(Source data Opens)
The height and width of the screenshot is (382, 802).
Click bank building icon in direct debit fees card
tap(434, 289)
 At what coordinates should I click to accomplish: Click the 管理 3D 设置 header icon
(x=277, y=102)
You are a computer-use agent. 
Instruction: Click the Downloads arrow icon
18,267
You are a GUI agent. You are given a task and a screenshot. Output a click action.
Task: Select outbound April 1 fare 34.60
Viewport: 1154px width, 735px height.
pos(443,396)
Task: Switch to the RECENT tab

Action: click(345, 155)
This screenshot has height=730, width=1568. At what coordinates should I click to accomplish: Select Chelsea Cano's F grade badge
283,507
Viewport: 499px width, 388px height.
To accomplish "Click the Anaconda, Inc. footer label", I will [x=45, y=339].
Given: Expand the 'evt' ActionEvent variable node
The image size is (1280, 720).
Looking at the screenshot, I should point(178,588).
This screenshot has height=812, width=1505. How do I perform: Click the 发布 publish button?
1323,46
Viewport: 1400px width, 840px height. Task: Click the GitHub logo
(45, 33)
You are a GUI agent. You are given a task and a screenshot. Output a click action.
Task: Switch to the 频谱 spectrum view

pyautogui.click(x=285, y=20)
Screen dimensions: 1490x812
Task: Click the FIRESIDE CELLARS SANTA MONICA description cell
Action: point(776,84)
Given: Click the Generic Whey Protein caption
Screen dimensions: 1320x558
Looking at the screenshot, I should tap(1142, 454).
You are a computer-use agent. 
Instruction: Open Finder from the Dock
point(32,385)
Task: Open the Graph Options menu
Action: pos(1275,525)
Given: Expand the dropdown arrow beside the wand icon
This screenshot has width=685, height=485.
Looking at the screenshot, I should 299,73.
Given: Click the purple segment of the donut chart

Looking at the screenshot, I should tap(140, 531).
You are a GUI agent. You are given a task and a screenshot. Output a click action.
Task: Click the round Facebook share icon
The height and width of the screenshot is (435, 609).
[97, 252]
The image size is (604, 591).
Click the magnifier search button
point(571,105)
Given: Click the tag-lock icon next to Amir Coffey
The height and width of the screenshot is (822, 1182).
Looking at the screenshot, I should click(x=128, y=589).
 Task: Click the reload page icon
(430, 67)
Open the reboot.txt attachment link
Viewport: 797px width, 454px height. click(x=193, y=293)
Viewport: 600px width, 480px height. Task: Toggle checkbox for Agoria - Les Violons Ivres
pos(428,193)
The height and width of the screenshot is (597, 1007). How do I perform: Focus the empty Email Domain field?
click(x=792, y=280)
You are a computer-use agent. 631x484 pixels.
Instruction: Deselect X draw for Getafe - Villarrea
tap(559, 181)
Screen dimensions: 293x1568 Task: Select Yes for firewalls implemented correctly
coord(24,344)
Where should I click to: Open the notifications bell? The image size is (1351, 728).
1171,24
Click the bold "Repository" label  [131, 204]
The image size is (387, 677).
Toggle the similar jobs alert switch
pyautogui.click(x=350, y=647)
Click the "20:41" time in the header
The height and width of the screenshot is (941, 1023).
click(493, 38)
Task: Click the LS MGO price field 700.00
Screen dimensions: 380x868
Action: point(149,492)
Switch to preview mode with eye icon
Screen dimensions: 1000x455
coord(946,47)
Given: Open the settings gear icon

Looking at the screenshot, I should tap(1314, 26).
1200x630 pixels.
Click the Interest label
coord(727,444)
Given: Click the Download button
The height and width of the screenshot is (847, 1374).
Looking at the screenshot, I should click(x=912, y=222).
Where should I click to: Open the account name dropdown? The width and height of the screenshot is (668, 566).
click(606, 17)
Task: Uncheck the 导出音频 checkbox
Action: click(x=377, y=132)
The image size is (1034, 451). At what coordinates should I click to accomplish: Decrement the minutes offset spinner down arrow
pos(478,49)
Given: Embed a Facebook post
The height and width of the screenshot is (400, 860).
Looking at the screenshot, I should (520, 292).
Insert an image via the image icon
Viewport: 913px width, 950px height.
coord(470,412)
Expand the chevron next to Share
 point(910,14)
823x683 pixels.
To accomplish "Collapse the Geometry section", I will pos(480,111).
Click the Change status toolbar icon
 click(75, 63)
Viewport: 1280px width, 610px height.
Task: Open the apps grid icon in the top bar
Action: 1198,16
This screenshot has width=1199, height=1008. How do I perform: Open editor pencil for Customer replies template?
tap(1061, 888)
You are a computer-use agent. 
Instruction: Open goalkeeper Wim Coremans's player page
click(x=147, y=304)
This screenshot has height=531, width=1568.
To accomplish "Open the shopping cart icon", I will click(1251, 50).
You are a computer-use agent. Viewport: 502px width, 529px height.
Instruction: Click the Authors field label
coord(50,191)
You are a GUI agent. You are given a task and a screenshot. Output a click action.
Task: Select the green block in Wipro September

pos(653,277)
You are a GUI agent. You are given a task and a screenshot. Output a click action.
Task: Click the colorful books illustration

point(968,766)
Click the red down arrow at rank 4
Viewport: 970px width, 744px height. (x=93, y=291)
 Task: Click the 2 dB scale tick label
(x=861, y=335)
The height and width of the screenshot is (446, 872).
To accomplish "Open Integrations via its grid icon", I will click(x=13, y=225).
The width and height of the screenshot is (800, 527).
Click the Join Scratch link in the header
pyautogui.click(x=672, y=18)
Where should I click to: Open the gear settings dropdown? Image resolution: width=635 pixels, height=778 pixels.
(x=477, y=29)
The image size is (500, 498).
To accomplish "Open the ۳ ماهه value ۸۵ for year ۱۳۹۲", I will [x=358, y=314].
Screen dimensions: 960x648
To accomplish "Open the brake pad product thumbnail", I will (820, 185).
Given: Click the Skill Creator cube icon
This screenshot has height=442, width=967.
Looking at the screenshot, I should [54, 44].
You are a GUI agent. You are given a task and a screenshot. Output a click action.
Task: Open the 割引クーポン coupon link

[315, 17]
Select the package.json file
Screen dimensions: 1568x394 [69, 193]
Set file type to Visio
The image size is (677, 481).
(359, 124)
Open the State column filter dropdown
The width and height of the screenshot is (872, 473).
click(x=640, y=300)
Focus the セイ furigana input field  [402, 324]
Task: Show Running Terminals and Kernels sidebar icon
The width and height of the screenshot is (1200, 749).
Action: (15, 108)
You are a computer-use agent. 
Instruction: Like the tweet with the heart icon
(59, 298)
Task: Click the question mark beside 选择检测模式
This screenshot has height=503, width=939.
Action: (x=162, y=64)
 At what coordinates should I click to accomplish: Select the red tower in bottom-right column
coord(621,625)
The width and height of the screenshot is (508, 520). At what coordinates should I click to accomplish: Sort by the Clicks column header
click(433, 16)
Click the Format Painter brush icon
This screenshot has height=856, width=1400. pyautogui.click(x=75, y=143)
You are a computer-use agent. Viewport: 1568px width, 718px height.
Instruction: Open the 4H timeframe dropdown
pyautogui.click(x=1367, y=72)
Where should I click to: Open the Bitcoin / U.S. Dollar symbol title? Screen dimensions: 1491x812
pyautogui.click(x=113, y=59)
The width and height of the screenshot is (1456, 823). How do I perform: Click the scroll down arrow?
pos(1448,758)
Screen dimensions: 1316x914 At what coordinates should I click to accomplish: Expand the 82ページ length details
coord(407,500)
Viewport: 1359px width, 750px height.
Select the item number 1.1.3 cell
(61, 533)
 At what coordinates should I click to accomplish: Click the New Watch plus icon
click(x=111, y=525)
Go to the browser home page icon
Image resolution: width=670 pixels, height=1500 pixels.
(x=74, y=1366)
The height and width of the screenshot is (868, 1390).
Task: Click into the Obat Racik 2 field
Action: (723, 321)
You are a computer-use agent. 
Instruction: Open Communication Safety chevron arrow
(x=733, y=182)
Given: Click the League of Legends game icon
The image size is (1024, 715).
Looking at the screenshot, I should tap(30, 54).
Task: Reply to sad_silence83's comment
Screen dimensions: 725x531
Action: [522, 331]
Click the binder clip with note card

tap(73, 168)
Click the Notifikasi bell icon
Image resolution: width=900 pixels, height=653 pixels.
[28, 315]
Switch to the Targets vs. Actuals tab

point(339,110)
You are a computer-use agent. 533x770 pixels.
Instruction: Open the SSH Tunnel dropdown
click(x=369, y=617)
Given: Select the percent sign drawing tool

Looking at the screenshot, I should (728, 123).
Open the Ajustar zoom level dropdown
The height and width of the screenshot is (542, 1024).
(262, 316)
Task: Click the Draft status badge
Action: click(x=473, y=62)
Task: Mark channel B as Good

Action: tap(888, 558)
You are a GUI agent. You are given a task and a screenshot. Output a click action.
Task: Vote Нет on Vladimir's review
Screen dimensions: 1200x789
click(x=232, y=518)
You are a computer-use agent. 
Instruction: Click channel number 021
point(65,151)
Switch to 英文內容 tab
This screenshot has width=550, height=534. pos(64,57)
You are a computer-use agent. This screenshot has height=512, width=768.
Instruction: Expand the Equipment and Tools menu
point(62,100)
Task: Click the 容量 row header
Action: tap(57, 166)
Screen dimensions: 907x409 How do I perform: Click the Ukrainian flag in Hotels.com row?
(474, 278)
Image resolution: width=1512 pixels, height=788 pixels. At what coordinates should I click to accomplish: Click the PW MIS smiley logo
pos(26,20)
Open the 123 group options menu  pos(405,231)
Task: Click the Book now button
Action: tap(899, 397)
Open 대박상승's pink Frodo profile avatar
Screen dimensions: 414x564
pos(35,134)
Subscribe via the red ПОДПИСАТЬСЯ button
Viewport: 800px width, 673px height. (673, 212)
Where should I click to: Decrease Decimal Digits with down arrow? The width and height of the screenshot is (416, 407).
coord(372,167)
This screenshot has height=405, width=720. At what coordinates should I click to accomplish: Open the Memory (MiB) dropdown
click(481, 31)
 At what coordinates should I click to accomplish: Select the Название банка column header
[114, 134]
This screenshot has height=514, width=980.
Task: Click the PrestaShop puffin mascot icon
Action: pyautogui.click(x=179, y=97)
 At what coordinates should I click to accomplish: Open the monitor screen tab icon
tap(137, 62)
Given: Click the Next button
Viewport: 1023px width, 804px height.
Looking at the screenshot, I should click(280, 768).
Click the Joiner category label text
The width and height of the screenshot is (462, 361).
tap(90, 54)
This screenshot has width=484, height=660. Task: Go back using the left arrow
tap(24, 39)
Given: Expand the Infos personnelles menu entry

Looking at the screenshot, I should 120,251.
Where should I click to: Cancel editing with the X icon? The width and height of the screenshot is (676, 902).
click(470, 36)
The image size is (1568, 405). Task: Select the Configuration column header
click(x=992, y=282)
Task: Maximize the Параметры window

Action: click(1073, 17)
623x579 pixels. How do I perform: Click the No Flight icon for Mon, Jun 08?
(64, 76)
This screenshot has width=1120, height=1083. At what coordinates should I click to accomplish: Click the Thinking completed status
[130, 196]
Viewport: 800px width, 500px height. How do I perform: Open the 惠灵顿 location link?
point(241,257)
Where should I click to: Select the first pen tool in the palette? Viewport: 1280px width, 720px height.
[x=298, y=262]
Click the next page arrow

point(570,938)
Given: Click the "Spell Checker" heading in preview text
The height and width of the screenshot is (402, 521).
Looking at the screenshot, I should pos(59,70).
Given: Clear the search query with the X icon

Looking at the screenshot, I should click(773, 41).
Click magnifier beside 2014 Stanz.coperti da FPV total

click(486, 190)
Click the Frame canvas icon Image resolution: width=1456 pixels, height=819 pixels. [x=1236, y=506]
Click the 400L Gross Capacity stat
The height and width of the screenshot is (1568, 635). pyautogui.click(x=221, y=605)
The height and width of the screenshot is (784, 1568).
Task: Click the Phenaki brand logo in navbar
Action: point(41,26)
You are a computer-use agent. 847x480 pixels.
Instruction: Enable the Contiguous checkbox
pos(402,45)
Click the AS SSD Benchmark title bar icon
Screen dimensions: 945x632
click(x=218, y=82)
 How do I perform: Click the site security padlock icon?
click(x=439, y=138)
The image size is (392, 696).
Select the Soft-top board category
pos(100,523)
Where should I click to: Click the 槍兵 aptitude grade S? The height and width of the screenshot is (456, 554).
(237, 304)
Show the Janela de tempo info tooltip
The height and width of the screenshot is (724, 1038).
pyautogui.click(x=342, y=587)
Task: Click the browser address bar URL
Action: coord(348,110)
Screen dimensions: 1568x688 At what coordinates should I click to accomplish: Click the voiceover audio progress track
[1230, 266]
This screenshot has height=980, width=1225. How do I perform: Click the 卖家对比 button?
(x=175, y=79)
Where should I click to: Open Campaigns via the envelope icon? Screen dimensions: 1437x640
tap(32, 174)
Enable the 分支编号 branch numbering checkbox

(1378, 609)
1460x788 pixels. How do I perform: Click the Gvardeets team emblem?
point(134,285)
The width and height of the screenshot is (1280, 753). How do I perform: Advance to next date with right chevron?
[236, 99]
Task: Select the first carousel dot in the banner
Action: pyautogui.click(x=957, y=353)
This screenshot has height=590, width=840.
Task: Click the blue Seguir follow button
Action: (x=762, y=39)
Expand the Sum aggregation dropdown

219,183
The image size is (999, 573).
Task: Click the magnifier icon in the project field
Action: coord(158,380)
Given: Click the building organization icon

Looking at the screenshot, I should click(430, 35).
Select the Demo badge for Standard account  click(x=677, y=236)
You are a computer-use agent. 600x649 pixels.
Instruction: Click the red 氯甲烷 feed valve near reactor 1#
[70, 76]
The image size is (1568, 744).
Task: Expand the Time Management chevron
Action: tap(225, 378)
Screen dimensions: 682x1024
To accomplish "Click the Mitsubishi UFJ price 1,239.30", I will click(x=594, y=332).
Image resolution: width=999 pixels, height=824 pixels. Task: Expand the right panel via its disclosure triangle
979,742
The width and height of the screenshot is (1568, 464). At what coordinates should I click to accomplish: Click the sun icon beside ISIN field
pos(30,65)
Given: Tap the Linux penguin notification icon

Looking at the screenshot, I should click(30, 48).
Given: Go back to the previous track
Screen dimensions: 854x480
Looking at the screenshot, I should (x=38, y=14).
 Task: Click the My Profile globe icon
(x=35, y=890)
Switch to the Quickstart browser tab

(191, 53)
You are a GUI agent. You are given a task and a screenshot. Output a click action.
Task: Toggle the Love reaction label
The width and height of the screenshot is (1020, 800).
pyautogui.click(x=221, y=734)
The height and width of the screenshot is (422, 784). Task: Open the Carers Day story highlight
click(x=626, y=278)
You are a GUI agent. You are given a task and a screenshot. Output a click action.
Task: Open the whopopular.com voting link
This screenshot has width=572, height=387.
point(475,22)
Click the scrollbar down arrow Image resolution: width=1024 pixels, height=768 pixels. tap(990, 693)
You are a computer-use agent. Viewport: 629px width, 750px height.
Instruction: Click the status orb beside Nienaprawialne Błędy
(Source data Closes)
# Problem details
Copy each line of the entries in which the string "price" is found.

# Solution for this problem
Task: Click the LS MGO price field 700.00
To accomplish "Click the Mitsubishi UFJ price 1,239.30", I will click(x=594, y=332).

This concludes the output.